* **EXTRACT**
★ ★ ★ ★

- The Washington Times - Saturday, January 6, 2001

Fans of tap — the special American percussive form of dance — will find two groups making their debuts at the Tap Dance Festival 2001 at Dance Place in Northeast today and tomorrow.

One is a group of local college students brought together under the label Tappening by teacher Heidi Schultz. Another is DC ARTistry Tap and Drum, composed of teen-agers and adults, which combines traditional tap-dancing with drums.

Nancy Newell, the latter's executive director, believes Washington is one of the few places where tap and drums are fused this way.

"It makes sense, because both are percussive art forms," says Ms. Newell, who also leads DC TAPestry, an adult group. Artis Mooney is artistic director of both ARTistry and TAPestry.

Ms. Newell is a longtime teacher of dance who worked at the Joy of Motion Dance Center for 15 years. She founded the DC Dance Collective studio at 4908 Wisconsin Ave. NW in June 1999. It is home to six resident dance companies employing 39 teachers. (TAPestry and ARTistry are among them.) The groups attract nearly 500 students of all ages who come to learn various dance styles, including ballet and African dance.

Tappening grew out of a tap class that Ms. Schultz teaches as part of the performing arts program at American University. She also is associated with Joy of Motion, which is in Northwest.

The Collective, which began as something of an experiment in Ms. Newell's mind, is an eclectic assembly of activities. Students involved in dance and physical education at Georgetown Day School use it for aerobics; a break-dance company also is in residence. Renowned solo dancer Savion Glover, as guest artist, conducted a workshop there for 74 students in March.

"This is the beginning of the 21st century. Last year, when I turned 50, it seemed to make sense to try this," Ms. Newell says. "My plan is to live in a world of 'yes.' I know entrepreneur rhymes with manure — don't quote me — but I saw a building open up and made the big leap."

★ ★ ★ ★

* **RAW DATA**
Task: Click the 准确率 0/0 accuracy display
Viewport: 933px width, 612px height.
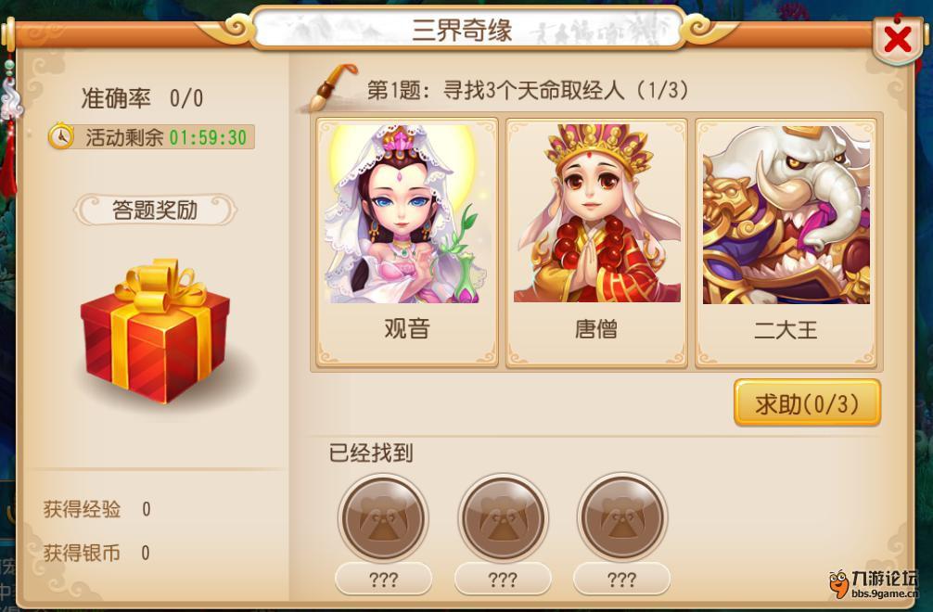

★ ★ ★ ★

* **PROBLEMS TO WORK ON**
**a.** In the tap festival article, when did Nancy Newell found the DC Dance Collective studio?
**b.** Pick up the tap festival article after its final sentence and carry it forward.

* **RESULTS FOR THE EXERCISE**
**a.** June 1999

**b.**
She is reluctant to say tap has been enjoying a renaissance of late. But it has "changed in a major way," Ms. Newell says, having gone beyond more traditional styles in the 1930s and its appearance in the movie musicals of the early 1950s.

"It had a hiatus in the 1970s and now has changed in a major way, where it encompasses noise and funk. It opened up to different forms of expression so that it now is more urban. The focus is toward sound and percussive music as opposed to big musical numbers.

"Rhythm exists everywhere. With tap, you start to pull that element back into your life," she says, explaining its current popularity.

"The more people are in tap shoes, the happier I am. Tap is historically the melting pot in America of Irish step and African dance. In the past 10 or 15 years, it has taken on a different role in the dance world. Before it was like the bastard child of dance. People like Gregory Hines helped make audiences aware of it as a legitimate art form."

Those unable to attend this weekend's festival can look ahead to Tap Fest, which Ms. Newell holds in March, when students from different local dance schools come together "to celebrate and see what is going on in the entire area."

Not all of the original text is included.